[From the working paper, “Open science and modified funding lotteries can impede the natural selection of bad science” By Paul Smaldino, Matthew Turner, and Pablo Contreras Kallens, posted at OSF Preprints]
“…we investigate the influence of three key factors on the natural selection of bad science: publication of negative results, improved peer review, and criteria for funding allocation.”
“…our results indicate that funding agencies have the potential to play an outsized role in the improvement of science by promoting research that passes tests for rigor. Such tests include commitments to open data and open code (which permit closer scrutiny), preregistration and registered reports, and research programs with strong theoretical bases for their hypotheses. Wide-scale adoption of these and similar criteria for funding agencies can, in theory, have substantial long-term effects on reducing the rates of false discoveries.”
“Our results also highlight the contribution of open science practices. Improving peer review and reducing publication bias led to improvements in the replicability of published findings in our simulations. Alone, each of these open science improvements required extremely high levels of implementation to be effective.”
“Fortunately, we also found that the two factors could work in tandem to improve the replicability of the published literature at lower, though still high, levels of efficacy.”
“… in the absence of specific incentives at the funding or hiring level for methodological rigor, open science improvements are probably not sufficient to stop the widespread propagation of inferior research methods, despite the optimism that often surrounds their adoption.”
[From the press release “Can machines determine the credibility of research claims? The Center for Open Science joins a new DARPA program to find out” from the Center for Open Science]
“The Center for Open Science (COS) has been selected to participate in DARPA’s new program Systematizing Confidence in Open Research and Evidence (SCORE) with a 3-year cooperative agreement potentially totaling more than $7.6 million. This program represents an investment by DARPA to assess and improve the credibility of social and behavioral science research.”
“DARPA identifies the purpose of SCORE is “to develop and deploy automated tools to assign ‘confidence scores’ to different SBS research results and claims.
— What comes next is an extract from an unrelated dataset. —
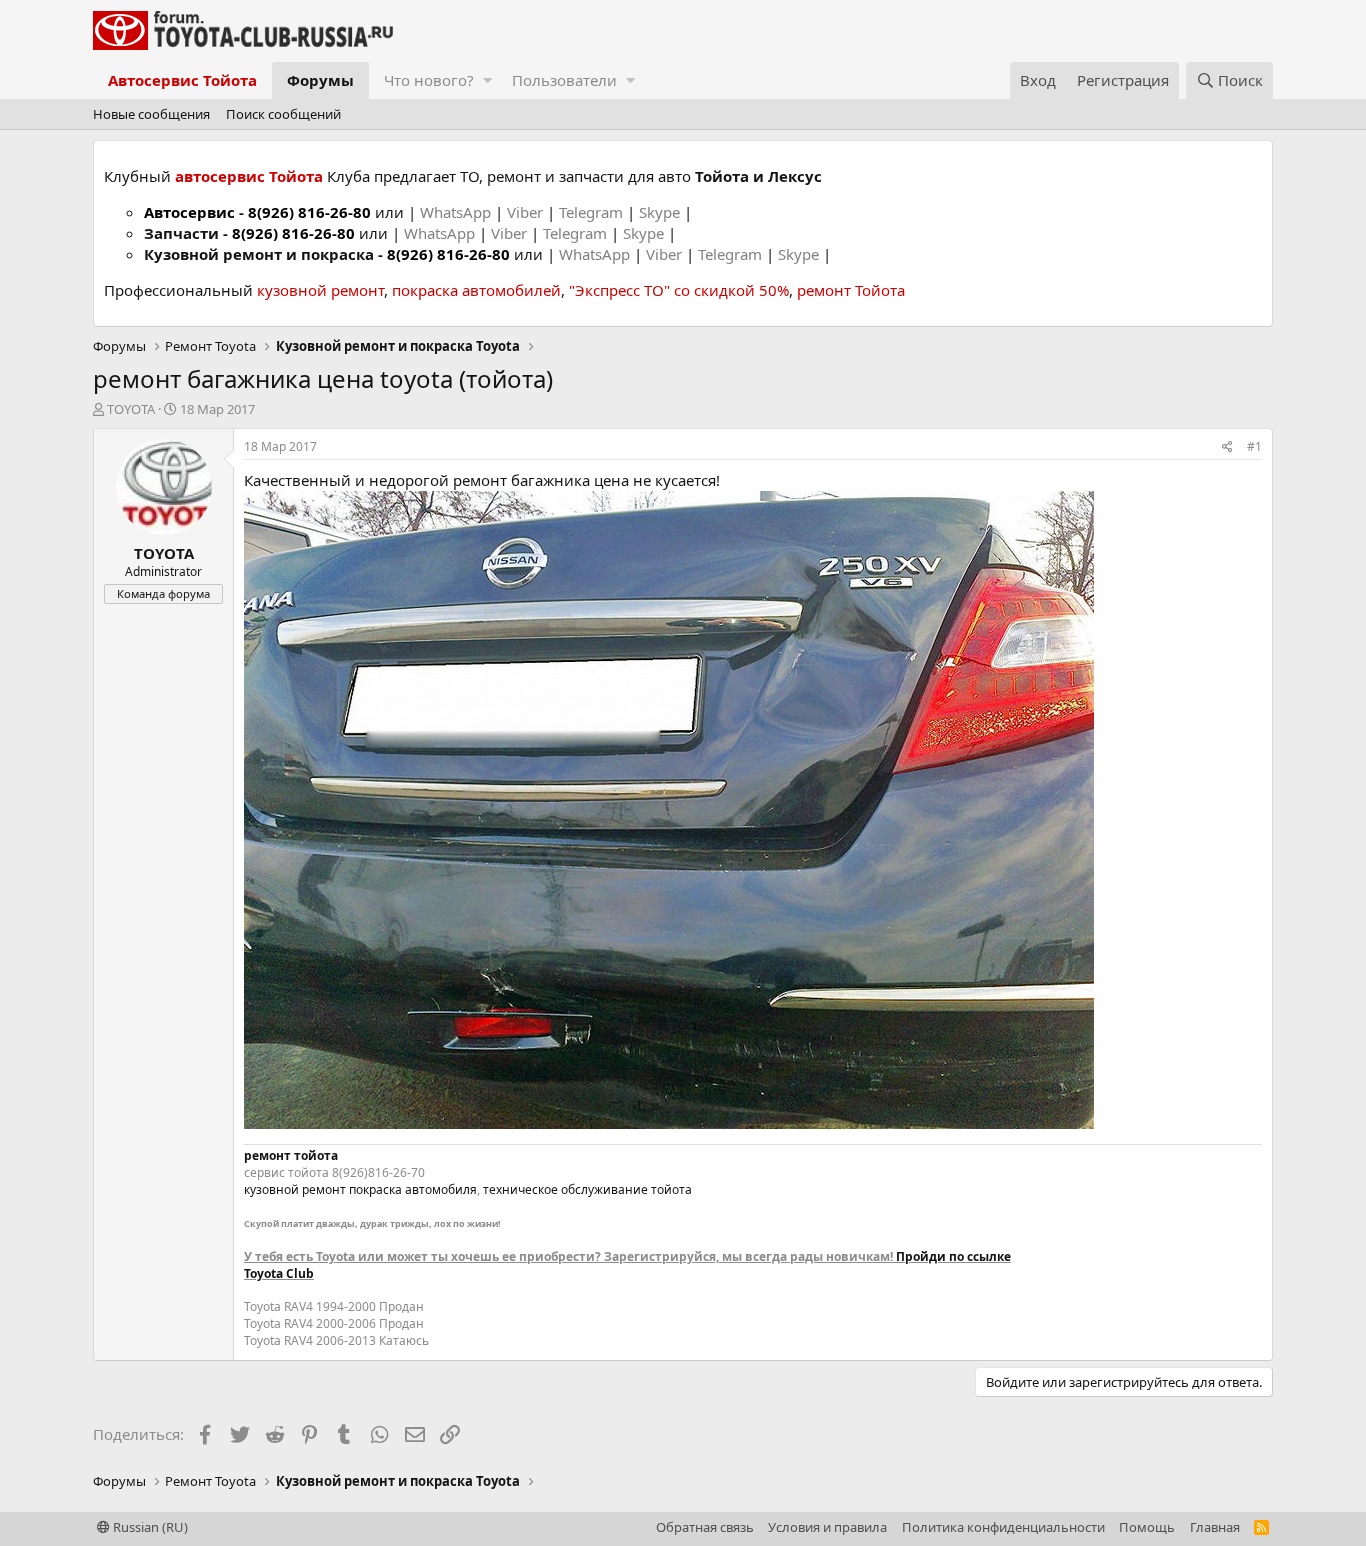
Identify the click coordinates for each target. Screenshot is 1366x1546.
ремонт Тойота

Confidence scores are quantitative measures that should enable a DoD consumer of SBS research to understand the degree to which a particular claim or result is likely to be reproducible or replicable.” If successful, consumers of scientific evidence–researchers, funders, policymakers, etc.–would have readily available information about the uncertainty associated with that evidence.”
“COS will coordinate a massive collaboration of researchers from every area of the social and behavioral sciences to conduct replication and reproducibility studies.”
“Researchers interested in potentially joining this program to conduct replication or reproduction studies are encouraged to review the Call for Collaborators.”
To read the press release, click here.
[From the blog “Why you shouldn’t say ‘this study is underpowered'” by Richard Morey, posted at Towards Data Science, at Medium. com]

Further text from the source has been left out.